PROBLEM DETAILS:
Produce the records below again, word for word, but stop after the line that contains "You are a computer-use agent. This".

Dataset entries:
##########
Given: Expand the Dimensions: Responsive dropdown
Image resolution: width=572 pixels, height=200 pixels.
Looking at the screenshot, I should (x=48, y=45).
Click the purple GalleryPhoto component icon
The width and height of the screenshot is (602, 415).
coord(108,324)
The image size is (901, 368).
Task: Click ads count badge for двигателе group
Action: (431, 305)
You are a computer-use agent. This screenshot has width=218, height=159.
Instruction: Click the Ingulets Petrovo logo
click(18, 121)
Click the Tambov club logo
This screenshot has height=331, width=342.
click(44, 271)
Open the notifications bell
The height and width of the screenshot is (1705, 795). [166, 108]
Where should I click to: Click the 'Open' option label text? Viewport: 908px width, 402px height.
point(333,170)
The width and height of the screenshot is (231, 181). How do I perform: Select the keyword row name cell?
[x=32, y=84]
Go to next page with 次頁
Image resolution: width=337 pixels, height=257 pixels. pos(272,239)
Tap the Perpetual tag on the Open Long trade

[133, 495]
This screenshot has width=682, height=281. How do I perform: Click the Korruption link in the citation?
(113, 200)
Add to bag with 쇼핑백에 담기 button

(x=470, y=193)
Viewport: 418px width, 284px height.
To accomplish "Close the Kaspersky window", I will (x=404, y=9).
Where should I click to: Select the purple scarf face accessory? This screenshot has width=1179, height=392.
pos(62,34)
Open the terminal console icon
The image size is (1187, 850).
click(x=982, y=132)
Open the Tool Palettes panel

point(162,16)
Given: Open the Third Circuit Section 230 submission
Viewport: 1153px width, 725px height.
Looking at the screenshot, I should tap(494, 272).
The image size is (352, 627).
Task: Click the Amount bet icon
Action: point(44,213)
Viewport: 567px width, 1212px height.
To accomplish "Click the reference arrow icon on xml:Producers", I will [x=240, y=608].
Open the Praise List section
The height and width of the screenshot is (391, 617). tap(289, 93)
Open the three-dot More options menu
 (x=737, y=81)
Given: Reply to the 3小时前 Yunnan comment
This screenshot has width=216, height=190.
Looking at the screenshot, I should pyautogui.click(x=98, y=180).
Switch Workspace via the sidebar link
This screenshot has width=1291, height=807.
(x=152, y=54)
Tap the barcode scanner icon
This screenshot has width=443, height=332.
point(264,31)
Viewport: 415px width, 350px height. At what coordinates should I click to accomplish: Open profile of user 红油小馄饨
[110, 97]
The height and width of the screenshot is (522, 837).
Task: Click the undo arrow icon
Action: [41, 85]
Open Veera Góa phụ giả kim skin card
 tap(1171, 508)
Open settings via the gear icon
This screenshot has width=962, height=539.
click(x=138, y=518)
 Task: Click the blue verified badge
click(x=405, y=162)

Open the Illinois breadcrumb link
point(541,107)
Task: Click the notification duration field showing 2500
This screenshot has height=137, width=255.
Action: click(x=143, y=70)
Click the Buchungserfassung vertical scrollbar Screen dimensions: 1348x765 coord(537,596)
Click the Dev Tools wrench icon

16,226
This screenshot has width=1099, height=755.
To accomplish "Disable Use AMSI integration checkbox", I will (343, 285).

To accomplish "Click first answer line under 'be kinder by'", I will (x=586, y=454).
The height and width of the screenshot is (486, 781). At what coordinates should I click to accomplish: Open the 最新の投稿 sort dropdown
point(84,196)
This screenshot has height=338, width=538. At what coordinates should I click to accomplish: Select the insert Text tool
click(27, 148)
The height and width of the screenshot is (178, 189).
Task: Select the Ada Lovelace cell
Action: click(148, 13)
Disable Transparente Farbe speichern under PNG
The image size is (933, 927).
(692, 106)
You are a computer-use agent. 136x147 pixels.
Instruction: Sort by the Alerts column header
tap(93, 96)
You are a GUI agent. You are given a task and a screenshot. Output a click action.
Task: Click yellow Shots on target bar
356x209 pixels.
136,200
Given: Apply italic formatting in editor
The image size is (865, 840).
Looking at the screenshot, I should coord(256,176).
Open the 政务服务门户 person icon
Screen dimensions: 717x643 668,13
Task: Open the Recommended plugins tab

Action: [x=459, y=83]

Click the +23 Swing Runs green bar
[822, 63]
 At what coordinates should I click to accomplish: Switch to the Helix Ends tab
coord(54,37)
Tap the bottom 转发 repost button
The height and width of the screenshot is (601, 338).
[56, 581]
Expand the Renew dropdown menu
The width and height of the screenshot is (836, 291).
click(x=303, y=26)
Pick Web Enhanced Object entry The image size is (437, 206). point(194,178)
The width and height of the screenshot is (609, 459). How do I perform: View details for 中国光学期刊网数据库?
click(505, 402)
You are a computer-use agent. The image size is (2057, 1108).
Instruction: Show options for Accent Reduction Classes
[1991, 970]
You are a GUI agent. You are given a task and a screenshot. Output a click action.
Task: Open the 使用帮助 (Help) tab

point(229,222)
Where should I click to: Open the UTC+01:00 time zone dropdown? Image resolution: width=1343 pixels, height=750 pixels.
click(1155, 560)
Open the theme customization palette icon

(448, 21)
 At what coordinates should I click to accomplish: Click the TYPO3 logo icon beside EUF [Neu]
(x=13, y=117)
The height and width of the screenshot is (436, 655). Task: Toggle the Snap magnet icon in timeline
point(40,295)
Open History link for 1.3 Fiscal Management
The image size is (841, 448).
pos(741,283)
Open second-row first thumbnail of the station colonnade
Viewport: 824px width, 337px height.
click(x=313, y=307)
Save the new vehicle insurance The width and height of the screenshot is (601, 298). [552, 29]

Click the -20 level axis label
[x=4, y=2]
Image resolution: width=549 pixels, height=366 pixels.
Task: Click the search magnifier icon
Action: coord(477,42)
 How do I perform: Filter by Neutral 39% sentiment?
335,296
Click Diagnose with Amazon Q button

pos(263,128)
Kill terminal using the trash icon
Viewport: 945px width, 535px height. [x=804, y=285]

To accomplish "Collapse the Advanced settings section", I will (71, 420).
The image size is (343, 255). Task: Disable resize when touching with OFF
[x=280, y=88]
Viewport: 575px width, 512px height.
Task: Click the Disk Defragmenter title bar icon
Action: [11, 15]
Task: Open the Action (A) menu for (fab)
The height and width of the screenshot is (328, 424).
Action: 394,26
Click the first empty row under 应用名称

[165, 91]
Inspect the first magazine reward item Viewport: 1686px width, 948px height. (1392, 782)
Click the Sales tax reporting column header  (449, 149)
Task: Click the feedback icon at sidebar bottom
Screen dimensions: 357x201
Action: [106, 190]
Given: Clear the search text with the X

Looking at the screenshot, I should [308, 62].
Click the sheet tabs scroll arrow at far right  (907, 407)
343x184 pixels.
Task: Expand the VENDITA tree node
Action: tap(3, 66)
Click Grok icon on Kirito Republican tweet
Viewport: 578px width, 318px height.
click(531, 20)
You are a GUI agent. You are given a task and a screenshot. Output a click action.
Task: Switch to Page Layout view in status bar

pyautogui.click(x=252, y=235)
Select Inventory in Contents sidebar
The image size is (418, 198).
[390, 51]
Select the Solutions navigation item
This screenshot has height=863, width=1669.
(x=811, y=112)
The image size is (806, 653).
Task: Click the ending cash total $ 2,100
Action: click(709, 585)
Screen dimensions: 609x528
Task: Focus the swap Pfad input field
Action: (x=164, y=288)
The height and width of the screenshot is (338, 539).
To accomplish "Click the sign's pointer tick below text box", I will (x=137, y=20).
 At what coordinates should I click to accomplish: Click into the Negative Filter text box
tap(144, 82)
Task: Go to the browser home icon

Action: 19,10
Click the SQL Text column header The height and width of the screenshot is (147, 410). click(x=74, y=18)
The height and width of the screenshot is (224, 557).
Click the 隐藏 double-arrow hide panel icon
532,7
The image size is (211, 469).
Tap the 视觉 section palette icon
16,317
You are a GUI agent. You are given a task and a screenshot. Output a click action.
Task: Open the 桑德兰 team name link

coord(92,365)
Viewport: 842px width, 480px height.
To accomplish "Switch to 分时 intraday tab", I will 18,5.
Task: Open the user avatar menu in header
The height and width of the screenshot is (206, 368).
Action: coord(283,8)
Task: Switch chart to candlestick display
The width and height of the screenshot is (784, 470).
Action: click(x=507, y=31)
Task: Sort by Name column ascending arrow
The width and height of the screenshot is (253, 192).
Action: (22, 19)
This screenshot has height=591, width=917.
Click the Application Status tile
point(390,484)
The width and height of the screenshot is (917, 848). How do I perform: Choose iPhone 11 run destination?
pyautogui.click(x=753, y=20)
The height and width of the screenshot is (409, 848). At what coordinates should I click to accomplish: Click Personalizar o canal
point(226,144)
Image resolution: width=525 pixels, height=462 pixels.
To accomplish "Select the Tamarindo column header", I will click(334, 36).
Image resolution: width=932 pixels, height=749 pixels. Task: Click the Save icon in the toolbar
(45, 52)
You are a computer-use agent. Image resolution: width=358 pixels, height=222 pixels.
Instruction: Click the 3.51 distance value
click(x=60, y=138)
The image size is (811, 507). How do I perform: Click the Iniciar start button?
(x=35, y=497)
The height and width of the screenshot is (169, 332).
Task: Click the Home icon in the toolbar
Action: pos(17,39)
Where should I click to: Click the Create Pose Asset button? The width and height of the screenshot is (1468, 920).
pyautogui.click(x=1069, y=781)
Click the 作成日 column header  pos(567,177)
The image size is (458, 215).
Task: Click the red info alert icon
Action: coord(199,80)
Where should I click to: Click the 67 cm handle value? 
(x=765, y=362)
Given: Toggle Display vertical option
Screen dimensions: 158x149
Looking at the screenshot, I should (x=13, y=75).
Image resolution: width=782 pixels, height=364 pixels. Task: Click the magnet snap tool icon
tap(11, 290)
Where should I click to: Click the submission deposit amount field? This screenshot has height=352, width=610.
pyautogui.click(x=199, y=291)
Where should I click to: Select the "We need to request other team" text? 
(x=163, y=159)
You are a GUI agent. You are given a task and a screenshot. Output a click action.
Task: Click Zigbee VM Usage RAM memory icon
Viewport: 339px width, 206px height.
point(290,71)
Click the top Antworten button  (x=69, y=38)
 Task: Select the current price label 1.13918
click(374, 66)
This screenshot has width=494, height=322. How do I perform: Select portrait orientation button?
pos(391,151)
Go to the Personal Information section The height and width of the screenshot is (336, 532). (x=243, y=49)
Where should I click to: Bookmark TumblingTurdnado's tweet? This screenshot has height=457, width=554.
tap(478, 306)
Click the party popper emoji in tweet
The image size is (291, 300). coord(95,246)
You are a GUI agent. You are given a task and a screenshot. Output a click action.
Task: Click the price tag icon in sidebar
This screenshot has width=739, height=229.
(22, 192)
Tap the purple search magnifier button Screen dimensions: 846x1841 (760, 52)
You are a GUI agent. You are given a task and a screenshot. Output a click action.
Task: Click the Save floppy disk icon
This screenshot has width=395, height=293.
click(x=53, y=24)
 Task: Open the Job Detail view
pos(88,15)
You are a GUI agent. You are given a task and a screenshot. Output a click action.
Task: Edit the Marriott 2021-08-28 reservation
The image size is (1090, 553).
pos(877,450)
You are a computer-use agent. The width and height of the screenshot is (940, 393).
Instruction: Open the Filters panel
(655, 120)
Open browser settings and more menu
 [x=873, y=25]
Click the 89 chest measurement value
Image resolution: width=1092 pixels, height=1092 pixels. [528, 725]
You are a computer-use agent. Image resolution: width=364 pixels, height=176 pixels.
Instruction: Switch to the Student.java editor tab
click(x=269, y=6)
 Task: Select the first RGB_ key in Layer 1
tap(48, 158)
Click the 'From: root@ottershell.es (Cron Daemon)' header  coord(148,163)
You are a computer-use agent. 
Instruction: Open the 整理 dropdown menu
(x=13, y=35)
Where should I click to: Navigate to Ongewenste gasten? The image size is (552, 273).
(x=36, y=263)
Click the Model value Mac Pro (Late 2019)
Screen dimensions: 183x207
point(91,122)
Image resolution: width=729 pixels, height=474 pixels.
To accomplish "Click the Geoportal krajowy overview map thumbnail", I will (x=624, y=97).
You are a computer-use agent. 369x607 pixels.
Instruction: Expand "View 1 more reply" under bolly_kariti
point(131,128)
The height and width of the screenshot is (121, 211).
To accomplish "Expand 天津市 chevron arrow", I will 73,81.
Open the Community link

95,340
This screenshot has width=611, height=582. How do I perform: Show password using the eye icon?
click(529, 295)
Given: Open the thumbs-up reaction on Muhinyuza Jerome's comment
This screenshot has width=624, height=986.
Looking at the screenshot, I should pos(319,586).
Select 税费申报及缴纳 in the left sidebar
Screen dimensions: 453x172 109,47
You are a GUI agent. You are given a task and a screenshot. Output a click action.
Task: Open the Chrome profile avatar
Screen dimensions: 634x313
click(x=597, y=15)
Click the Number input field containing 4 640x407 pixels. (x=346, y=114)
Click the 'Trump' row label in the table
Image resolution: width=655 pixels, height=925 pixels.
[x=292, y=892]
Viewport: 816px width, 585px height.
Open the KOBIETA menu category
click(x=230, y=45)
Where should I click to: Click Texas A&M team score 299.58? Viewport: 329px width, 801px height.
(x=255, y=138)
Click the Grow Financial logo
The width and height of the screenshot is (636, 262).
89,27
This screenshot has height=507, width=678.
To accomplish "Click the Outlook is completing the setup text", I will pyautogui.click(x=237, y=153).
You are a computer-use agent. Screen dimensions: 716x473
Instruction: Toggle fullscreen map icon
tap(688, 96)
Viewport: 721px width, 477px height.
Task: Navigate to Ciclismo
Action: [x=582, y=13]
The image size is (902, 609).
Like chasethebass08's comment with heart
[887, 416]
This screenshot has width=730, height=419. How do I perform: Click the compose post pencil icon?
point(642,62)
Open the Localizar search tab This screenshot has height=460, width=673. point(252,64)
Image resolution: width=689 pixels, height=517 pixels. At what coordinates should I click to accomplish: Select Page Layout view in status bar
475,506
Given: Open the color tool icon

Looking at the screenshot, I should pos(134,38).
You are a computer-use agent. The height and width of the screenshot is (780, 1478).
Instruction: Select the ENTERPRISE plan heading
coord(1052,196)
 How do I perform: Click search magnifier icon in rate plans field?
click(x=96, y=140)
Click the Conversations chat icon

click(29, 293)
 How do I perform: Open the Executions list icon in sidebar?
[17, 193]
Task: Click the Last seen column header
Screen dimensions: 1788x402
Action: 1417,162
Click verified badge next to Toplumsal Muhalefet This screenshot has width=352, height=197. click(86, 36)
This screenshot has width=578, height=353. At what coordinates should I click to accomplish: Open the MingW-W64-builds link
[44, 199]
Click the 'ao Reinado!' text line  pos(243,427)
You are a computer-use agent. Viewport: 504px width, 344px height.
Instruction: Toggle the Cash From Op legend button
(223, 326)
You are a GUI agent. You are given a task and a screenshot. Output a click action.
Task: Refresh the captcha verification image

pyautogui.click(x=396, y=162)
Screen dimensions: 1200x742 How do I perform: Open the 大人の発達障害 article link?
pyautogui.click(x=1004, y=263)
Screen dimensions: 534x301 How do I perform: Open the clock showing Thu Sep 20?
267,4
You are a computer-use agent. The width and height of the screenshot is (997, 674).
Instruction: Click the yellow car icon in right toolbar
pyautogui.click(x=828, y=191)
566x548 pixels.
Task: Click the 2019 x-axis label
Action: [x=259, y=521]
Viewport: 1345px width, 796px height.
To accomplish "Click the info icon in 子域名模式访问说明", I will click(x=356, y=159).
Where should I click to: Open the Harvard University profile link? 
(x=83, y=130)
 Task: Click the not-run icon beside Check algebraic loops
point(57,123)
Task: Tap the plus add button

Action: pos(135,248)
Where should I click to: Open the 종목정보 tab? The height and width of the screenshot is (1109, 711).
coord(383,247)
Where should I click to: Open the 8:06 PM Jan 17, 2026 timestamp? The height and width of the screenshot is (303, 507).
##########
EXERCISE RESULT:
Given: Expand the Dimensions: Responsive dropdown
Image resolution: width=572 pixels, height=200 pixels.
Looking at the screenshot, I should (x=48, y=45).
Click the purple GalleryPhoto component icon
The width and height of the screenshot is (602, 415).
coord(108,324)
The image size is (901, 368).
Task: Click ads count badge for двигателе group
Action: (431, 305)
You are a computer-use agent. This screenshot has width=218, height=159.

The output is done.